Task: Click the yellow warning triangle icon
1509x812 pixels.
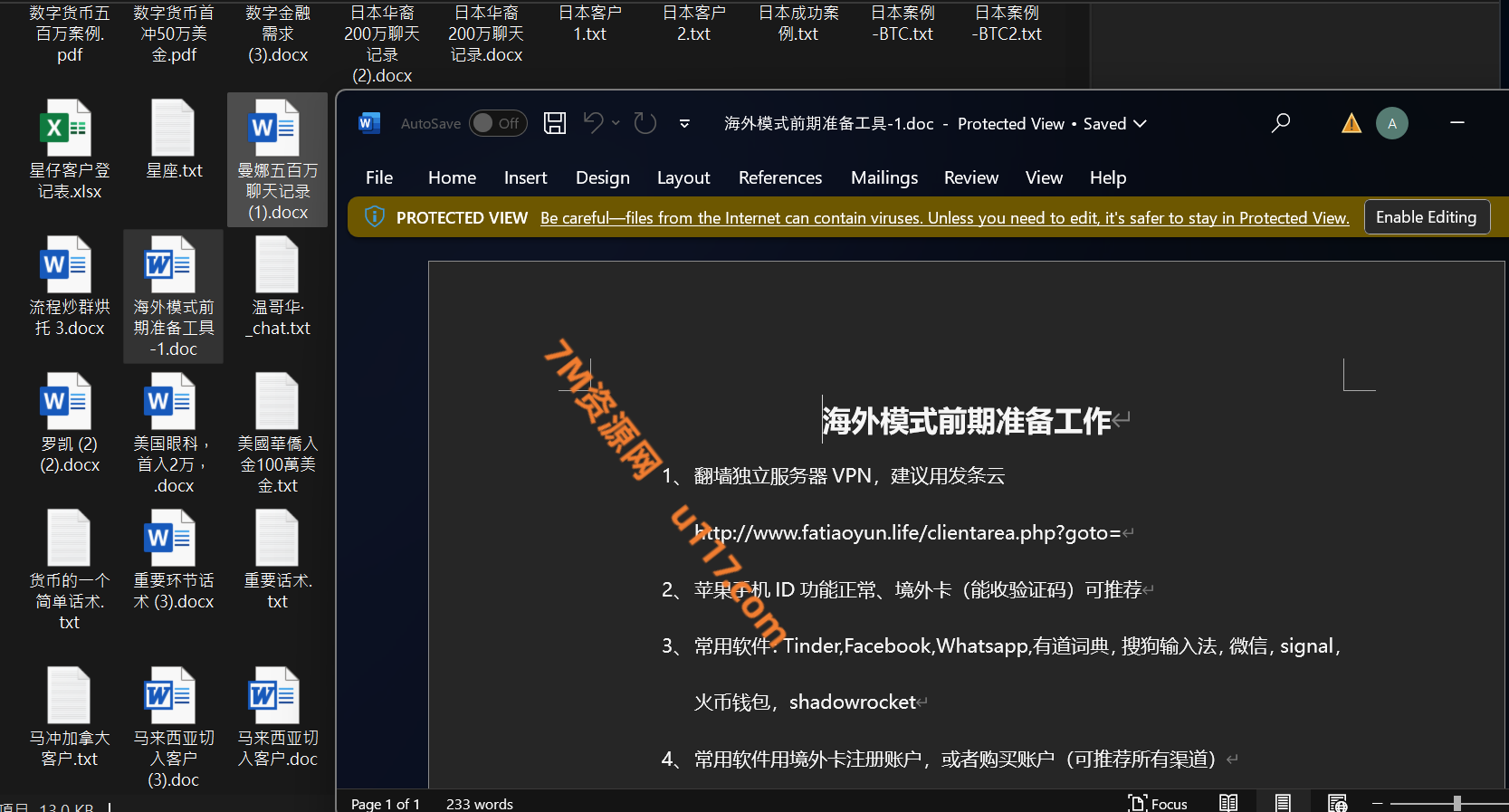Action: click(x=1351, y=123)
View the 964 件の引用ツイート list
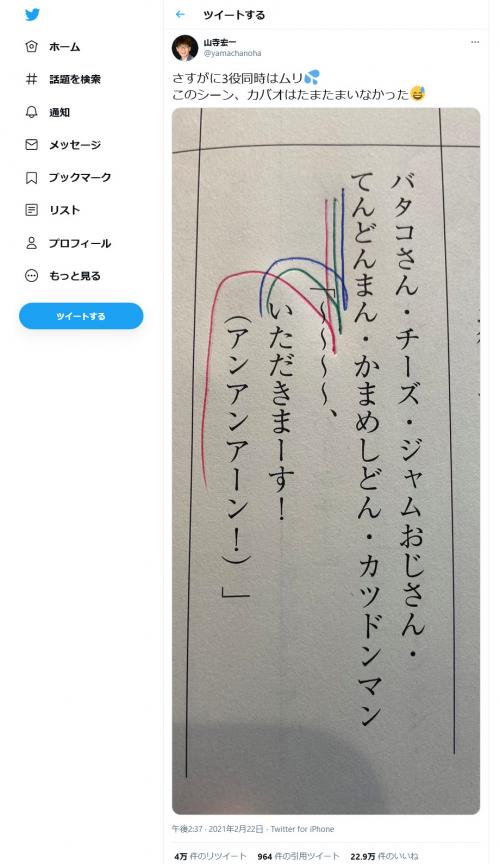This screenshot has width=500, height=864. click(x=298, y=856)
------------------------------------------------------------------------
* [WORK TASK]: Transcribe the entries above word for word, but leave every picture out of your copy.

* [SOLUTION TO THIS EXERCISE]:
Task: Click the yellow warning triangle icon
1509x812 pixels.
Action: click(x=1351, y=123)
View the 964 件の引用ツイート list
This screenshot has width=500, height=864. click(x=298, y=856)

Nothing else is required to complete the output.